→ **Instructions for the task**
Word for word, return the lines from the start of the entries below through the line that has "Commits (601, 294)".

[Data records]
<<<<

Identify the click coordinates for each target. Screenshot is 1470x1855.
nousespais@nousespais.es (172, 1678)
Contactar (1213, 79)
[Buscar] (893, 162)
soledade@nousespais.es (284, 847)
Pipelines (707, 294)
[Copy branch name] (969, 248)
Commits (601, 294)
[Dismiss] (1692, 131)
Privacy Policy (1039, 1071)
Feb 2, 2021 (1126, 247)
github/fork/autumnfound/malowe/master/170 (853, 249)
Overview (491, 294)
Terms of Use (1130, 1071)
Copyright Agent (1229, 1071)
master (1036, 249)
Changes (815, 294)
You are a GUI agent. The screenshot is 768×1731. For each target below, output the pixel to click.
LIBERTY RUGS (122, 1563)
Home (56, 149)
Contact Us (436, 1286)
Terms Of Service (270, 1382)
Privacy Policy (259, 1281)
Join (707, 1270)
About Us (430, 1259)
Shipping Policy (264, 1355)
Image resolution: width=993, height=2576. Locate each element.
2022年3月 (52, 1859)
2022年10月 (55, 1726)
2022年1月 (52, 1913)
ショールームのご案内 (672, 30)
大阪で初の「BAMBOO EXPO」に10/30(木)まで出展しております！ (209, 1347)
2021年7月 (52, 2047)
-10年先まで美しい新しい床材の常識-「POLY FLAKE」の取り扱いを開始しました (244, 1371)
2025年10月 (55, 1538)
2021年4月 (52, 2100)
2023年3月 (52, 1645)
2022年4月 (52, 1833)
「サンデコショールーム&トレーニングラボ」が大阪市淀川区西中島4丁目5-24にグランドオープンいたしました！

>>>>

→ **Your response**
Identify the click coordinates for each target. Screenshot is 1470x1855.
nousespais@nousespais.es (172, 1678)
Contactar (1213, 79)
[Buscar] (893, 162)
soledade@nousespais.es (284, 847)
Pipelines (707, 294)
[Copy branch name] (969, 248)
Commits (601, 294)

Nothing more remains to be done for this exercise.